Montgomery Advertiser
Montgomery newspaper.jpg
Front page of the Montgomery Advertiser,
July 19, 2009
Type Daily newspaper
Format Broadsheet
Owner(s) Gannett Company
President Michael Galvin
Editor Bro Krift
Founded 1829
(as The Planter's Gazette)
Language English
Headquarters 425 Molton St.
Montgomery, Alabama, 36104
Circulation 46,725 (daily)
61,500 (Sunday)
Website www.montgomeryadvertiser.com

The Montgomery Advertiser is a daily newspaper and 24-7 digital news provider located in Montgomery, Alabama. It was founded in 1829.

The newspaper began publication in 1829 as The Planter's Gazette. Its first editor was Moseley Baker. It became the Montgomery Advertiser in 1833. In 1903, R.F. Hudson, a young Alabama newspaperman, joined the staff of the Advertiser and rose through the ranks of the newspaper. Hudson was central to improving the financial situation of the newspaper, and by 1924 he owned 10% of its stock. Hudson purchased the remaining shares of the company in 1935, and five years later he bought The Alabama Journal, a competitor founded in Montgomery in 1889. Ownership of the Advertiser subsequently passed from Hudson's heirs to Carmage Walls (1963), through Multimedia Corp. (1968) to Gannett Company (1995).

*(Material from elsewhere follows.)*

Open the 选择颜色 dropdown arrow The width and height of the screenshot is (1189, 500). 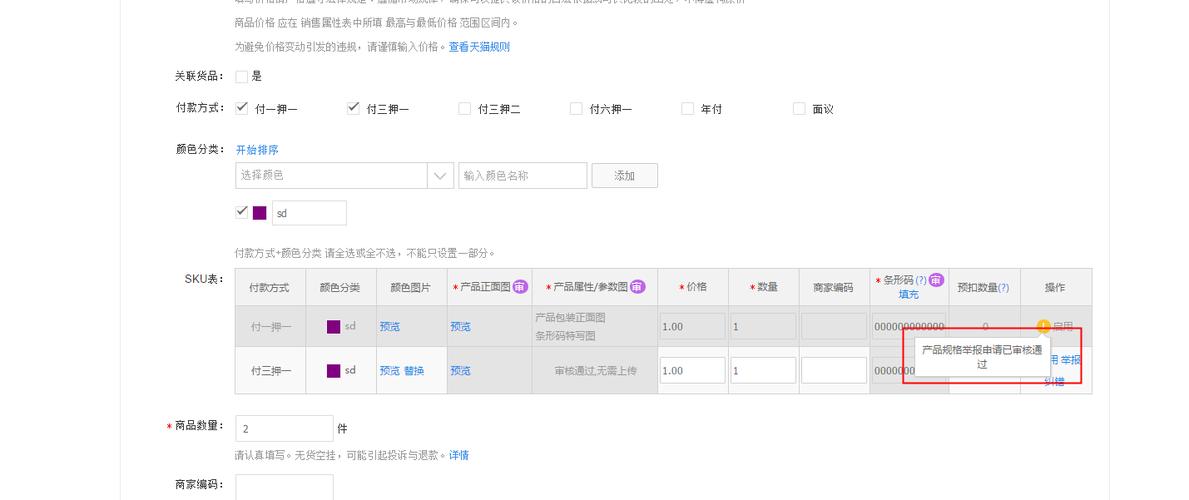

The newspaper won the first of its three Pulitzer Prize awards under the direction of Grover C. Hall (1888–1941), who came to the Advertiser in 1910 and served as editor from 1926 until his death. The Advertiser waged war on the Ku Klux Klan during the 1920s, and became nationally prominent for the coverage and editorial stance. Hall later argued for release of the black Scottsboro Boys.

One December 1938 editorial by Hall was published in the U.S. Congressional Record on January 17, 1939: "The Egregious Gentile Called to Account". It carried the subtitle: "Clinical notes on his lack of gallantry and sportsmanship, his bad mental habits, his tactlessness, his lack of imagination, his poor discernment, his faults as citizen and neighbor, his gullibility and arrogance." Hall concluded that in order to save "the lovely pillars of civilization we shall have to purge ourselves. That striding Colossus known as the Nordic Gentile must be born again."

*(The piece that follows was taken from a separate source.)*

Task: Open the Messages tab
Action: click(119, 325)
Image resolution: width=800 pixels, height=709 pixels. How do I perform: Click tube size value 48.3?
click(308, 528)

Grover C. Hall, Jr. (1915–1971) worked at the paper from age 20 and served 15 years as editor after World War II. He allied with the politician George C. Wallace in 1958.

In 1975, the newspaper investigated the shooting of Bernard Whitehurt by police and wrote news stories that questioned the original police reports.[5] To counter claims that newspaper was fabricating stories, publisher, Harold E. Martin, took and passed a polygraph.[5]